Eberly had the same advice. “I would definitely suggest that families of people with intellectual disabilities reach out to Congress, the federal counterparts that actually house the 14C program,” she said, “but also reach out to Pennsylvania legislators and Governor Wolf to let them know how important that program is.” Even people who are not directly affected can help, she added, and she suggested that people contact organizations like the Coalition for the Preservation of Employment Choice to discover ways to get involved, such as meeting with legislators or building community awareness. “In government,” she said, “it’s usually the squeaky wheel that gets the grease.”
Legislators need to be made aware of the desires of the people they represent, including people with disabilities who want the freedom to make their own choices, like working in facilities that are designed to be safe, supportive places for them to hold a job. Their voices need to be amplified more than they have been, said French, since even today there are statistics that show that people with disabilities are the most discriminated-against group in the country. They have no big lobby or major groups out there connecting with the government or the public, he said, and the system devalues these people with consistent underfunding.
Competitive integrated employment is an overall good for many, but making it the only option disregards the employee and even the employer. “The bottom line is, the person who makes a decision about whether or not someone is employable is the employer,” French said. “It’s not people in Harrisburg or Washington or anywhere else that make that decision, it’s the employer who makes that decision.
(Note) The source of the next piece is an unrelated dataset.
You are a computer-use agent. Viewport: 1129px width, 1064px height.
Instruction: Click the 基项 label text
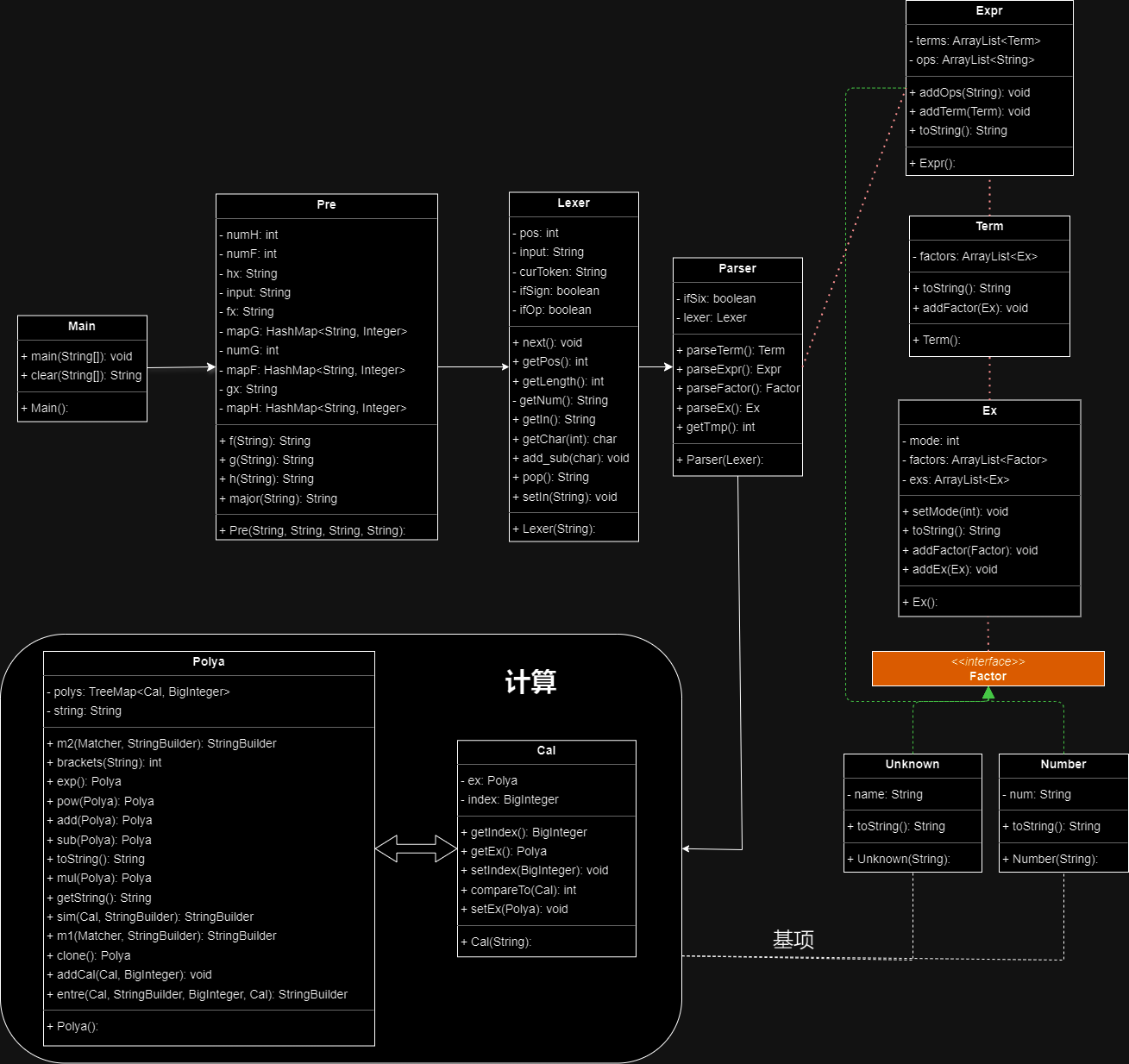tap(793, 940)
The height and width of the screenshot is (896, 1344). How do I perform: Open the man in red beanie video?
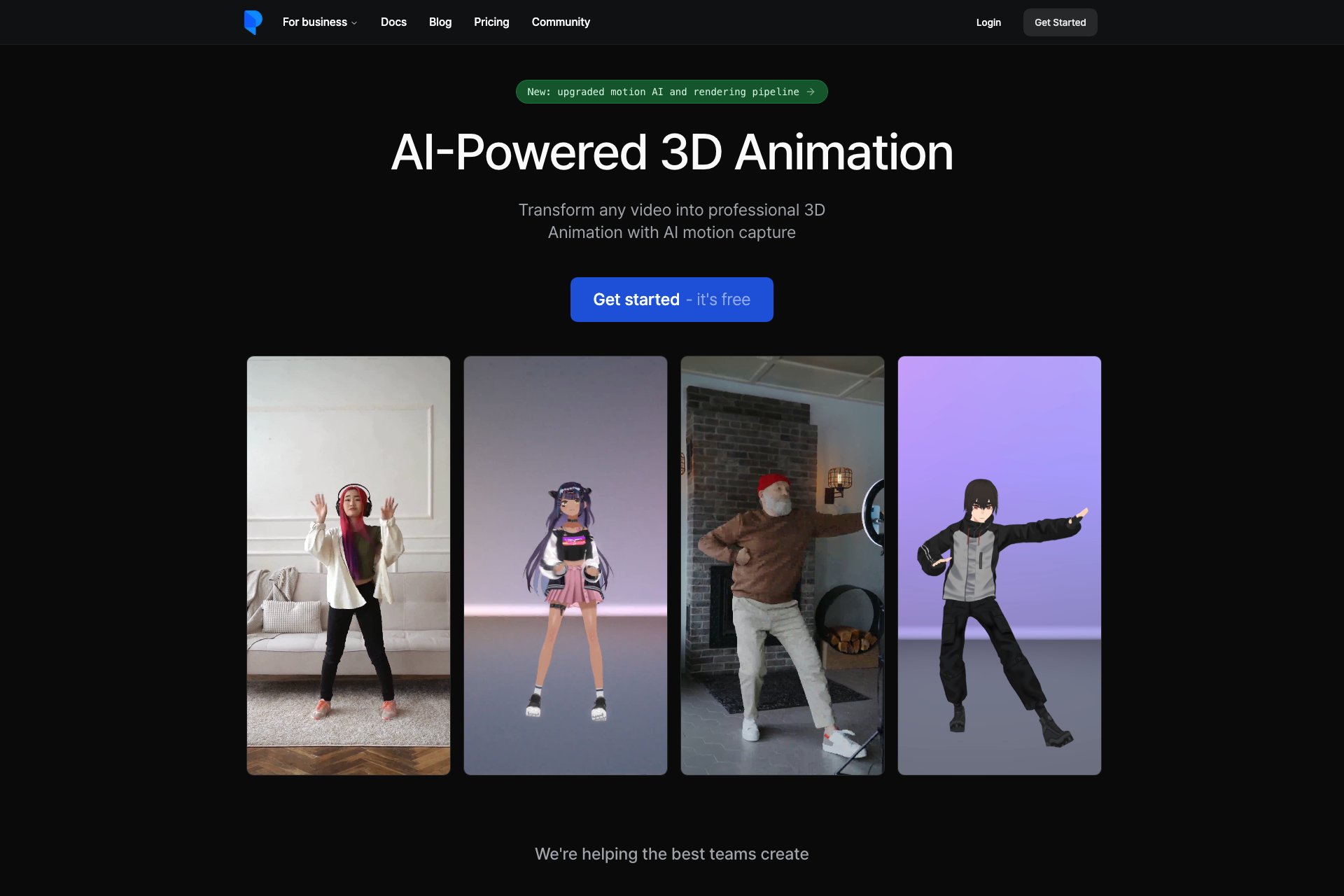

They’re not going to hire somebody who can’t produce at some reasonable level to justify the wage they’re paying.” Putting people with more debilitating disabilities in direct competition with people who have no such difficulties is not going to solve the problems that individuals with disabilities face.
French also believes that these individuals are much more important to society than is acknowledged when they are viewed merely as workers. “I want people to see the value of the individuals that we serve and support, that they have intrinsic worth,” he said. “That they’re part of God’s creation just like the rest of us.” That is why he hopes that more people will rise up to defend the rights of people with disabilities and find places for them to engage in the community as individuals — unique people with their own gifts and their own preferences — rather than forcing them to take part in competitive employment as the top and only priority.
There are undoubtedly ways that 14C programs and facilities can be improved to enhance the lives of the individuals who currently rely on them — but that is why Congress, each state, and the public should commit to lending their support to finding a path forward that accounts for the fact that the disabled community is filled with individuals. Everyone should be free to find meaningful employment and engagement in their communities with the widest range of options possible.